In Yogyakarta, we had a buffet dinner of traditional Indonesian food as part of our Ramayana Ballet experience. For the first time, I ate snake fruit. I had seen it on the breakfast buffet at our hotels but did not know what it was. I asked a waiter at the buffet, and he showed me how to peel it and eat it. The three sections that came from a snake fruit are on the plate with some papaya and pineapple. The snake fruit sections look like jackfruit sections, same color and large seed, and taste a bit like jackfruit, but are not nearly as good. I would eat snake fruit again, but I won't search for it like I do for jackfruit.
The next plate includes some of the main items from the Ballet buffet. Satay (meat on a stick), acar (the sliced veggies in the middle, a kind of relish), rice wrapped in a banana leaf (the dark green triangle on left), sauteed vegetables, fried tofu (the light brown chunk), and an egg roll with spicy sauce. Some of the sauces are truly spicy and some are flavorful spicy. Since I don't know Indonesian, it is always a roll of the dice whether any sauce I get is truly spicy or just flavorful!
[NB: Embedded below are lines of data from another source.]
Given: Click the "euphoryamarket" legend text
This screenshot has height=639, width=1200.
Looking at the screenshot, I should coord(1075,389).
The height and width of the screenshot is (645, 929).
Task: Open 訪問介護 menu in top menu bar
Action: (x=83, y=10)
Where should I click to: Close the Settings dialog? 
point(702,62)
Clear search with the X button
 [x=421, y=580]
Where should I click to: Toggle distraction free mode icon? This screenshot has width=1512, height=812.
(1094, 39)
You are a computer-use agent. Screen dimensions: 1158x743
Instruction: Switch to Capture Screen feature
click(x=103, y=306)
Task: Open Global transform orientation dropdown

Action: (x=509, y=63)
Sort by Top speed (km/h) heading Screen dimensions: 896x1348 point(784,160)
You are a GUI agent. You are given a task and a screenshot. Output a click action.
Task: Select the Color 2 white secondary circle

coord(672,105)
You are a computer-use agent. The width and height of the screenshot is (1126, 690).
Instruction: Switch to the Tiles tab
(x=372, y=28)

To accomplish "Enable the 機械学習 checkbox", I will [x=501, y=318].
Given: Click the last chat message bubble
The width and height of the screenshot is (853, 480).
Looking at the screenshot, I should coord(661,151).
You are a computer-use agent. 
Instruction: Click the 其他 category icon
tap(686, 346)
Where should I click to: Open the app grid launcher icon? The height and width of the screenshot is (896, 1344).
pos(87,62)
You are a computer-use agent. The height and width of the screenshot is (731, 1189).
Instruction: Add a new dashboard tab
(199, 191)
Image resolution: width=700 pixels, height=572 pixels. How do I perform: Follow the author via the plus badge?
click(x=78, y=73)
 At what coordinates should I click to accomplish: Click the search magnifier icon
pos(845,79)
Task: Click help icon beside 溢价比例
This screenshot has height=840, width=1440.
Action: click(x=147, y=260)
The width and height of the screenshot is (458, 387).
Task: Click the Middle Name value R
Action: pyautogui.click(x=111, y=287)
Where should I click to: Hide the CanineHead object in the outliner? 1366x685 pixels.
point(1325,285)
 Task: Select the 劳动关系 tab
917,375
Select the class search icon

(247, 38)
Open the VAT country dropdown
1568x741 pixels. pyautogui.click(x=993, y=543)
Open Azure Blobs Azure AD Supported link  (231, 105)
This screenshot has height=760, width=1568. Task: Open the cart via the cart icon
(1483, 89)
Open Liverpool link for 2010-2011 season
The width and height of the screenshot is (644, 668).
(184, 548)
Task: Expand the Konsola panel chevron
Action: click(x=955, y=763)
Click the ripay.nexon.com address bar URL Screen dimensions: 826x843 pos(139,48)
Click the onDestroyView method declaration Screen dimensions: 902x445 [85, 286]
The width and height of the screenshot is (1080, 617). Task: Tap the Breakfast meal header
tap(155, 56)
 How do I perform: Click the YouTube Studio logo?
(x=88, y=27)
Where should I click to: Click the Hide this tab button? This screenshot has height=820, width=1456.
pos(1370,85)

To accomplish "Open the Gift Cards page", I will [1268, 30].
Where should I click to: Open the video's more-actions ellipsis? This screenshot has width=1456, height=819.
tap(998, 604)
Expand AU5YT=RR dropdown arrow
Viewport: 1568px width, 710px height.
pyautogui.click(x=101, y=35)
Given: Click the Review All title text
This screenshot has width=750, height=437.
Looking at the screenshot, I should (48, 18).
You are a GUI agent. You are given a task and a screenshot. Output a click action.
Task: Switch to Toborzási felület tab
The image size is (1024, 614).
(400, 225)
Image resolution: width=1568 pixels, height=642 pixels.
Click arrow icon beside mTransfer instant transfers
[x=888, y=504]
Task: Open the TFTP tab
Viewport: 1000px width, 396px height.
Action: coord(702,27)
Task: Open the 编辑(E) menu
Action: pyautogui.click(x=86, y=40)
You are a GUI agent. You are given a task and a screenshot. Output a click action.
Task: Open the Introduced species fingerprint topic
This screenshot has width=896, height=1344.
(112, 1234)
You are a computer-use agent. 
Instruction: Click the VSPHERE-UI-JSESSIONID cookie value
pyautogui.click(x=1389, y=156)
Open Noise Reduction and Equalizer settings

This is gudeg, a common breakfast food specifically popular in Yogyakarta. At our hotel, a staff member was on hand at the breakfast buffet to show non-locals how to prepare the gudeg and what the ingredients are. Rice is the base. Curry chicken (bone-in), cooked coconut meat, a brown egg (soy sauce colored, much better than salt egg), tempeh (a soybean product just to the right of the brown egg half), and the main ingredient, stewed unripe jackfruit (the brown stuff that looks, and tastes, like pulled pork). I liked it and had it for breakfast several times at our Yogyakarta hotel.
I ate Pandang chicken in Yogyakarta. The chicken was tasty, but I was wary of the red sauce in the bowl. It was not tomato soup. It was a spicy sauce that I was able to eat with rice to tone down the spiciness. And that is a Balihai beer in the upper left corner of the photo.
In Singapore, we ate dinner in Chinatown one day. In the same vendor area as the chicken feet restaurant, we selected a stall restaurant that already had local people eating there. This is a portion of the menu board we used to select our meal.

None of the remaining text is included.